The original “Expression of Concern” editorial over the VIGOR Vioxx trial in the New England Journal of Medicine was an odd enough document already. But today brought an “Expression of Concern Reaffirmed” in the journal, along with replies from the VIGOR authors.
It’s going to take some doing to get these folks together, as you’ll see. The NEJM’s editors, in their “reaffirmation”, add a few details to their December 8th expression. Their position is still that there were three heart attacks in the Vioxx treatment group that were not in the data submitted to the journal. And they’re not buying the explanation that these took place after the end of the study, either:
“The authors state that these events did occur during the trial but did not qualify for inclusion in the article because they were reported after a “prespecified cutoff date” for the reporting of cardiovascular events. This date, which the sponsor selected shortly before the trial ended, was one month earlier than the cutoff date for the reporting of adverse gastrointestinal events. This untenable feature of trial design, which inevitably skewed the results, was not disclosed to the editors or the academic authors of the study.”
Those academic authors (11 of them from seven different countries, led by Claire Bombardier of Toronto) have a reply to all this in the same issue. Regarding those three MI events, they say:
“The VIGOR study was a double-blind, randomized outcomes study of upper gastrointestinal clinical events. We, as members of the steering committee, approved the study termination date of February 10, 2000, and the cutoff date of March 9, 2000, for reporting of gastrointestinal events to be included in the final analysis. Comparison of cardiovascular events was not a prespecified analysis for the VIGOR study. . .the independent committee charged with overseeing any potential safety concerns recommended to Merck that a data analysis plan be developed for serious cardiovascular events. . .As a result, a cardiovascular data analysis plan was developed by Merck. Merck indicated that they chose the study termination date of February 10, 2000, as the cutoff date. . .to allow sufficient time to adjudicate these events. . . (The three events) were neither in the locked database used in the analysis for the VIGOR paper no known to us during the review process. However, changing the analysis post hoc and after unblinding would not have been appropriate.”
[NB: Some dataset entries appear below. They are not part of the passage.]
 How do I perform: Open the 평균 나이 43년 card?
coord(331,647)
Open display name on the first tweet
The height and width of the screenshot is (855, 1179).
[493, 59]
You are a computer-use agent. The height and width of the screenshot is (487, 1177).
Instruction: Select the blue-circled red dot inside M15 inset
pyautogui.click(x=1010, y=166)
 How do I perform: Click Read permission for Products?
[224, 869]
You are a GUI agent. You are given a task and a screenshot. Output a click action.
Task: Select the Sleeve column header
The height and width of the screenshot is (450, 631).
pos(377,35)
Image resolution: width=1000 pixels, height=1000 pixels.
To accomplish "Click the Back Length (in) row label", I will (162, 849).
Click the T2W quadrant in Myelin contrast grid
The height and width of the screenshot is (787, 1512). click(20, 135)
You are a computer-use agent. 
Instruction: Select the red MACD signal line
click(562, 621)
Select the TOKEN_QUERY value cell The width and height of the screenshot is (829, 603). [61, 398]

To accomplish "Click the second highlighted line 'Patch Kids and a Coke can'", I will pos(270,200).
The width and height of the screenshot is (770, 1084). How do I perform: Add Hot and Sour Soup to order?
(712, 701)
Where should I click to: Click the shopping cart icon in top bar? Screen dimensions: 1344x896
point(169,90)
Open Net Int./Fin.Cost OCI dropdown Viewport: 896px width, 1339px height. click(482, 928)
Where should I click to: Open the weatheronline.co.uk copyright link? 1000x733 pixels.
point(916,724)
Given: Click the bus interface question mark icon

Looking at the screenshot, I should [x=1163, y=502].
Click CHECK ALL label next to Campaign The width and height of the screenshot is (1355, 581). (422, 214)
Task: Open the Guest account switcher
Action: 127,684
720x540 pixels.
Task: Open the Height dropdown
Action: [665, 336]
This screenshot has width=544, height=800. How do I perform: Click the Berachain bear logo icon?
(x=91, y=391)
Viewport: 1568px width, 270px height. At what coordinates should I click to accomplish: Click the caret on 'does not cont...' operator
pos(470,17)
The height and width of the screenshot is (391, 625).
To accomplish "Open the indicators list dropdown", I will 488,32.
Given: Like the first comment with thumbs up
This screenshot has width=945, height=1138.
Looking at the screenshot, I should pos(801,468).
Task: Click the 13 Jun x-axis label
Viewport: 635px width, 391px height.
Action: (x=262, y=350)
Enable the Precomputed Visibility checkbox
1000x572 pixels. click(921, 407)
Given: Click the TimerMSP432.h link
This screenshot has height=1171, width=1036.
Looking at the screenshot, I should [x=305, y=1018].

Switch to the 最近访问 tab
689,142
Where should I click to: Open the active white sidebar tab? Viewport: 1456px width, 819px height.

The authors go on to say that including the three heart attacks does not, in their view, change the interpretation of the safety data. They also take issue with the journal’s contention that the three events were deleted from the manuscript, saying that the table of cardiovascular events in the presubmission draft of the paper never included them in the first place.
The two Merck authors on the paper, in a separate letter, make the same point, and also mention that there was an additional stroke in the naproxen-treated group that didn’t make the paper for the same reasons. They reiterate that including the three heart attacks wouldn’t have changed anything:
“. . .The article clearly disclosed that there was a significant different in the rates of myocardial infarction in the Vioxx and naproxen arms of the study and reported these rates as 0.4 and 0.1, respectively, with a relative risk reported as 0.2. The inclusion of the post-cutoff data myocardial infarctions changes the Vioxx rate to 0.5 but does not meaningfully change the relative risk or the conclusion that there was a significant difference between the two arms of the study. Indeed, with such a small number of events (which were not a primary end point of the study) – and with such wide confidence intervals around them – it is difficult to imagine that this small numerical change could affect the interpretation of the data.”
Looking at everything together, I’m still coming down on the side of Merck and their academic collaborators in this part of the fight. The post-launch cardiovascular data on Vioxx and its advertising and promotion are worth debating separately, but as for the VIGOR study, I think the NEJM is overreaching. Still, from Merck’s viewpoint, I think the damage has already been done. . .
Update: Y’know, it occurs to me that there are a few people who aren’t as upset about all this editorial wrangling: the editors of JAMA and the other top-ranked medical journals. They’ll be getting some manuscripts that otherwise would have gone to NEJM.